A mes amis et lecteurs du Prolix-blog, j’offre à lire ce billet destiné à toute ma famille du rugby villiérain.
Très chères amies, amis très chers, bonjour,
Comme chaque année, depuis des décennies, je suis surpris à l’approche des fêtes de fin d’année. Les rues, de nos villes et de nos villages, s’illuminent de mille feux et de mille décorations en tous genres et de tous acabits. Beaucoup apportent, à la magie de cette période, une atmosphère de bien-être et une sensation de béatitude. Des inscriptions, réalisées grâce à des leds –vous savez ces petites ampoules qui n’usent pour ainsi dire pas d’électricité- nous rappellent que c’est ‘’Joyeux Noël’’ et ‘’Bonne année’’. Certaines osent même l’anglais ‘’Merry Christmas’’. Il en est qui diffusent des messages de paix, de santé et de bonheur. D’autres portent, haut et fort, des pensées de joie, d’espoir, de tolérance et de partage. Je dois me soumettre à l’idée que Noël est déjà à nos portes ; 2014 vit ses derniers instants. Nous avons payé un lourd tribut, à cette année qui s’en va. Nous avons laissé en route, des amis plus ou moins âgés. Beaucoup, que nous connaissions, ou pas, ont subi les foudres du ciel, lors d’épisodes orageux et tempétueux. Plusieurs n’ont plus rien de ce qu’ils avaient forgé au cours d’une vie, souvent faite de labeur et de privations. Certains y ont, malheureusement, laissé leur vie.
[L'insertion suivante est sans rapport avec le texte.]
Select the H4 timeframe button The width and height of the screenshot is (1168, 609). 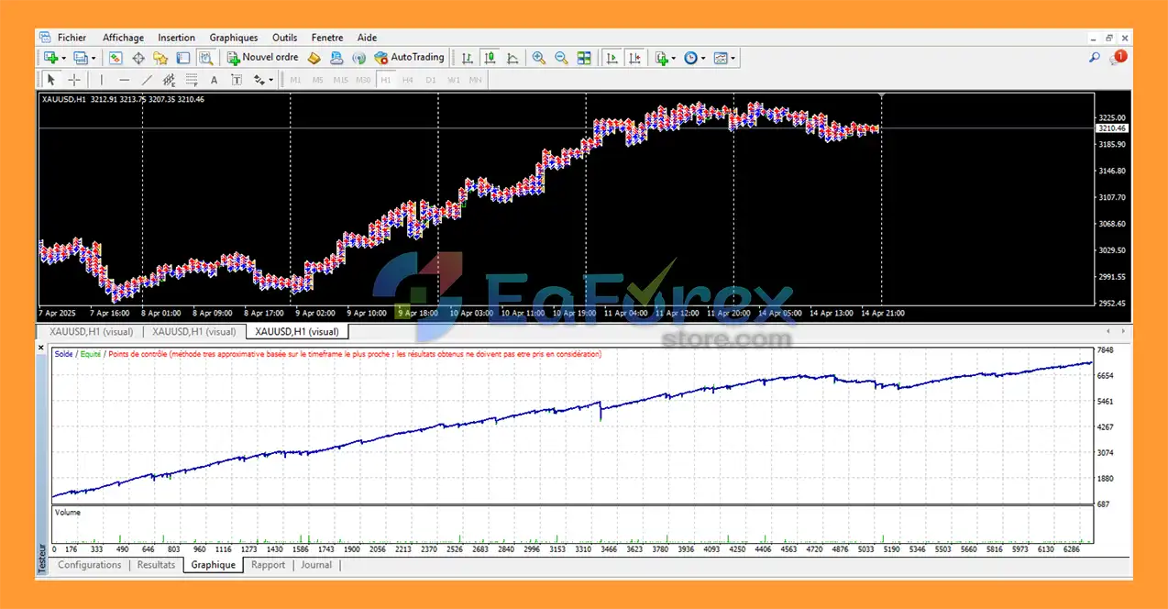pos(408,80)
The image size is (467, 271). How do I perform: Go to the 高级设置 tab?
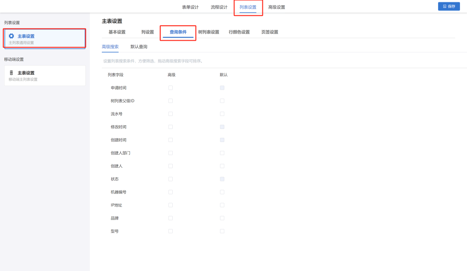coord(276,7)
Que disais-je donc ? Ha ! oui ; que toutes ces illuminations sont le prélude aux fêtes de fin d’année. Je suppose que beaucoup d’entre vous passerons ces fêtes bien au chaud, auprès de leurs enfants, petits enfants, voire arrières-petits enfants. De nos précieuses têtes blondes à nos vénérées têtes chenues, notre capital ‘’affection’’ va être lourdement entamé. Il faudra donner, aux siens, de ses sentiments sans compter. Et c’est tout naturel. Qui priverait sa progéniture du moindre atome d’amour ? D’ailleurs je vous connais ; je sais que, tous, vous avez l’amour et l’amitié qui débordent.
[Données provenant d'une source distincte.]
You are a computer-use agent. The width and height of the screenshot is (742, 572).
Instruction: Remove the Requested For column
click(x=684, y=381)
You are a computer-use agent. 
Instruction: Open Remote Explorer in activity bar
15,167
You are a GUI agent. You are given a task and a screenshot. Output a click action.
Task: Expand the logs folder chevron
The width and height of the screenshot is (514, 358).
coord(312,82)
Malgré ces moments de vie, festifs, auxquels je concède une place importante, mon cœur est accaparé par d’autres pensées. Chaque année, à cette époque propice au rapprochement familial ou social, certains vivent seuls, dans l’anonymat le plus accompli. Beaucoup nous sont étrangers ! Pourtant, plusieurs, qui à un moment donné ont croisé notre route, sont devenus nos amis, nos compagnons de jeu, nos camarades de bonheur ou de peine. Un jour, nous les avons perdus de vue. Quelques-uns n’ont personne vers qui se tourner, sur qui compter le temps d’un geste de tendresse, d’amitié ou simplement de camaraderie. Chaque fin d’année, je renouvelle cette démarche ! Chaque fin d’année je redis mon exaspération ! Chaque fin d'année, souvenez-vous chers amis, j’exhorte chacun de nous à se pencher sur ce problème crucial. Et l’on peut toujours faire semblant de croire que l’on n’est pas concerné. C’est incontestable ! Si nous n’allons pas vers eux, ils ne tendront pas la main ! Ce sera une année, encore, d’oubli et de disgrâce.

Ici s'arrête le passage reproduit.